I'd like to think that I could do what you did, but walking by these machines as they engage in nothing more provocative than road repair, I have to wonder. I have long thought of you as terribly brave, but these days I'm getting a more visceral sense of your courage. As a freshman in college, I returned one day to my small-town high school to visit some teachers. I ran into my history and government teacher and I told him I was studying Arabic. He asked if I was "going to go to Gaza, like that Corrie girl, and die helping terrorists kill Israeli babies." It was not the first time I've been called a baby killer, nor the last. That is what those who hate call you, a baby killer, an accessory to baby killing, and I can't help but think it is because your courage makes them afraid. Those are the words of men who live their small lives in fear.

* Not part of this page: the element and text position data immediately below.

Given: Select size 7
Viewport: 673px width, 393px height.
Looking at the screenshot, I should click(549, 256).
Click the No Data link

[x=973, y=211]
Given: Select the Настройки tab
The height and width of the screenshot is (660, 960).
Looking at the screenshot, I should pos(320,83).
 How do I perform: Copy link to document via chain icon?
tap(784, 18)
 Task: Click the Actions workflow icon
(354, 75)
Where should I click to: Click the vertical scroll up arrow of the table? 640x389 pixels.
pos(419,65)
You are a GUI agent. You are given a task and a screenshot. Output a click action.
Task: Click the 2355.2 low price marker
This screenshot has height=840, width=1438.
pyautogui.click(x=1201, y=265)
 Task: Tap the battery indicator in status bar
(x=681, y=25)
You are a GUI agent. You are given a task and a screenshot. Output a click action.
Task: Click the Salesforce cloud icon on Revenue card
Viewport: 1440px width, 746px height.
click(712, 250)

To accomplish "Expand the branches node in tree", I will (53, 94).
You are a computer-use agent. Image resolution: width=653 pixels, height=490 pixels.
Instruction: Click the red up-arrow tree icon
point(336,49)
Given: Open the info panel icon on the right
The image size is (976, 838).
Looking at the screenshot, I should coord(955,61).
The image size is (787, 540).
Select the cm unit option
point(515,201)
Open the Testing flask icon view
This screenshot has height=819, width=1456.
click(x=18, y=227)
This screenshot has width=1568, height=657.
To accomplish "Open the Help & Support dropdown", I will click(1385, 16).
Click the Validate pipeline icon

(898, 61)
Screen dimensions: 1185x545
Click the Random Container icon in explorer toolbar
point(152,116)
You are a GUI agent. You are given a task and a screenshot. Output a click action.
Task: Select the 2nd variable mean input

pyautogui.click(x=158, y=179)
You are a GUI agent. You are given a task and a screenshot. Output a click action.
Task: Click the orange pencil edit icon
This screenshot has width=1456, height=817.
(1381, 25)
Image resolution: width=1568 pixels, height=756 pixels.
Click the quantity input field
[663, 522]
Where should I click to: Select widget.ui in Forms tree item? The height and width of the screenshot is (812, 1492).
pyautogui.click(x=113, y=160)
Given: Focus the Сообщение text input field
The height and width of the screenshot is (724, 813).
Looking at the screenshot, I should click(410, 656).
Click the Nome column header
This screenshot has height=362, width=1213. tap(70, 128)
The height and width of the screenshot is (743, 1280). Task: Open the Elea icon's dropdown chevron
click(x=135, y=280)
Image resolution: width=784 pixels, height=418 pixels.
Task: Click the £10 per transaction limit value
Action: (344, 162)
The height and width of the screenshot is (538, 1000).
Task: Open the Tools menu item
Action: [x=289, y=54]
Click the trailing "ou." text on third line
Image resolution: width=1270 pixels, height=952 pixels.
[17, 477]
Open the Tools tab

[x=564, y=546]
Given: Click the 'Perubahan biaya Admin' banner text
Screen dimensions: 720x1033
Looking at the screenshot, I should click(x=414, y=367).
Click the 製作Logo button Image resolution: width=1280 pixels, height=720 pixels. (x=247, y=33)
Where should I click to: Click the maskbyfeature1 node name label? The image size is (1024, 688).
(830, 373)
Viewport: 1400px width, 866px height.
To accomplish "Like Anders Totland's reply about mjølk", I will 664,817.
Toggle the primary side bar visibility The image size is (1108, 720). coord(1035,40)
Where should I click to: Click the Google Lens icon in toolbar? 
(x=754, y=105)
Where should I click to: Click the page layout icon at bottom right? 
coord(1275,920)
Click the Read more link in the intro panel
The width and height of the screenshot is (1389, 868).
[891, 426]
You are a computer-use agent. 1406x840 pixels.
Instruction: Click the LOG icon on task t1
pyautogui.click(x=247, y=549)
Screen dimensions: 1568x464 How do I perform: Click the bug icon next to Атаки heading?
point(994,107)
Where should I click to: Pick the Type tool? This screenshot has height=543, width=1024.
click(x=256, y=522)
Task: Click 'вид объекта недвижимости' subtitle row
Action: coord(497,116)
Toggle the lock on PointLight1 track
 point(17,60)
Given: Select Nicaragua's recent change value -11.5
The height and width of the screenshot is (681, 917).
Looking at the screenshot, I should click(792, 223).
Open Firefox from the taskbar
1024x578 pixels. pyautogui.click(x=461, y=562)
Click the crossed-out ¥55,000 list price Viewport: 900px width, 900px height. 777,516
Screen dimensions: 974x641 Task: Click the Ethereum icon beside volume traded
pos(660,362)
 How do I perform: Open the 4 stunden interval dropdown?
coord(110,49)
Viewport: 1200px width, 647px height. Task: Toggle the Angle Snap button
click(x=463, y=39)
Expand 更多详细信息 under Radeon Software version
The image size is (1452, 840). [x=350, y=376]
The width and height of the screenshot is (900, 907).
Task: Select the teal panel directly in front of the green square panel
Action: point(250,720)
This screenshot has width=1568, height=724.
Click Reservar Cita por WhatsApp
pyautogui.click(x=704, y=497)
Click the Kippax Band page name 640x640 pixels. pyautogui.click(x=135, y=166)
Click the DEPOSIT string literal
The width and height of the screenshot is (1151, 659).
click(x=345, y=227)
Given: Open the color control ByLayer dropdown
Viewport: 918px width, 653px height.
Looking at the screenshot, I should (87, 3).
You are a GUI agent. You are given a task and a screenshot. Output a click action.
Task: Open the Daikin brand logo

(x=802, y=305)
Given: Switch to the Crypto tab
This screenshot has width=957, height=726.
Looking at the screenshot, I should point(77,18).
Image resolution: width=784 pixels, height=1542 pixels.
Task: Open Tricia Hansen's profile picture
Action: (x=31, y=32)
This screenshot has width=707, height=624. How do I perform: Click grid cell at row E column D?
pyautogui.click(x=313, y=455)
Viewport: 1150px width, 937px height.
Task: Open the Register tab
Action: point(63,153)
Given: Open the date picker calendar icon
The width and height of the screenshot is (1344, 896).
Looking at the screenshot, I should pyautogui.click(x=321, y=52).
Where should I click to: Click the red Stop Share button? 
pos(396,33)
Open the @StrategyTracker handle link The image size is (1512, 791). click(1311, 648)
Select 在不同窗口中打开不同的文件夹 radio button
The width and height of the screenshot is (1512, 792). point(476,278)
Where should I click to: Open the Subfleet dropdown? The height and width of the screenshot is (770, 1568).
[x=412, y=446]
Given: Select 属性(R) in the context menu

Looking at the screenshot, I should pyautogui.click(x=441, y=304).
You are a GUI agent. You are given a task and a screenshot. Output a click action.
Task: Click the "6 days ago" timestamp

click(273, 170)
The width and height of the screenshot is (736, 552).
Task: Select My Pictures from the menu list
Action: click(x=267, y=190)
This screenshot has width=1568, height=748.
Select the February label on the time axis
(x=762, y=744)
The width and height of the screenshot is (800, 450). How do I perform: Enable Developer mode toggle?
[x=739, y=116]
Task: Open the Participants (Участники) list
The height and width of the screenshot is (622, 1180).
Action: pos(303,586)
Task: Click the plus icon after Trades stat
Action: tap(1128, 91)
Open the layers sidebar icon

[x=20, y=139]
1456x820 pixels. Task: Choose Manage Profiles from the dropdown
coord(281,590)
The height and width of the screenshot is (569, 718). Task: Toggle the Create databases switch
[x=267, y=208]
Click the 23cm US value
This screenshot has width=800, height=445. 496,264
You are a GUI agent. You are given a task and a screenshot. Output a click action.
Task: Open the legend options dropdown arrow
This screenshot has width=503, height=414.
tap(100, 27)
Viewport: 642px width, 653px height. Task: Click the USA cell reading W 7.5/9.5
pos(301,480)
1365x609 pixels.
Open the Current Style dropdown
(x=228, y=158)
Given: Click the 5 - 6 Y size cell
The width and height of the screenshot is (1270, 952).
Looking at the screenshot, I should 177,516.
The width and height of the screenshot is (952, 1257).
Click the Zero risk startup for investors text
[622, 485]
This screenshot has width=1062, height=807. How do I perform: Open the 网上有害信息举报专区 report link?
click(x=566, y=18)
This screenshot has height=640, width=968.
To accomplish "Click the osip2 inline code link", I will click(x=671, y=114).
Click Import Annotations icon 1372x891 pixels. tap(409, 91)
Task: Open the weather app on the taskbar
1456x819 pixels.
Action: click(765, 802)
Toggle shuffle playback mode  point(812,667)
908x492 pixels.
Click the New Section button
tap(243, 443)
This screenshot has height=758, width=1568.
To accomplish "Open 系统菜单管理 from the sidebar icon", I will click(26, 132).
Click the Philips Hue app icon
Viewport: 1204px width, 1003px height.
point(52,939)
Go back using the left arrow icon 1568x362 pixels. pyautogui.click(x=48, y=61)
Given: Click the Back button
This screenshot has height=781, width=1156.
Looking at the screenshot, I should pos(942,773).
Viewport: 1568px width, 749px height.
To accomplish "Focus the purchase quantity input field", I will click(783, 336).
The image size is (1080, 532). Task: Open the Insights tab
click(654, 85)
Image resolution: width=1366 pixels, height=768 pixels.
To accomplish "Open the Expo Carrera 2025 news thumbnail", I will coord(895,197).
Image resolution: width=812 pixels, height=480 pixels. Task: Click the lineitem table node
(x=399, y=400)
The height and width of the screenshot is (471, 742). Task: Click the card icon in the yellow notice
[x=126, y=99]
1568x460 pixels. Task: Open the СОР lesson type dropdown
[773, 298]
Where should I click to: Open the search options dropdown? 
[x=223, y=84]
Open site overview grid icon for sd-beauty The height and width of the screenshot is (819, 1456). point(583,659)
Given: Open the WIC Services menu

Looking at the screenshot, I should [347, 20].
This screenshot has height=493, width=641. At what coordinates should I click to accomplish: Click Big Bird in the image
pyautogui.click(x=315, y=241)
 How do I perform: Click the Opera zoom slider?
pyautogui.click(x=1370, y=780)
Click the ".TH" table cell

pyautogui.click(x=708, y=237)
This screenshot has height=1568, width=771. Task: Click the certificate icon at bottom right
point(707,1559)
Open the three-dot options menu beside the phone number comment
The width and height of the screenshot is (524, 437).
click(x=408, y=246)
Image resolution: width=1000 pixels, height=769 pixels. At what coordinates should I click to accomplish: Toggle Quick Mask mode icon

I met George. You know George. George helped recruit you to the ISM. Meeting some one who had met you, had seen you when you were alive and still just a girl who liked Pat Benatar, it made you real to me in a way that reading your journals and seeing you on the news had not. Walking by these bulldozers has made the way you died real for me, too.

I have often thought that those of us still fighting for a saner US position on Palestine are like you, facing down the metaphorical bulldozers of US opinion and The Power That Be. I apologize for ever having this thought, Rachel. Walking to work each morning I am reminded that your bulldozer was literal, was all steel and sound, and that you must have been so scared to be so small beside it. You died standing your ground in a way that no metaphor can touch.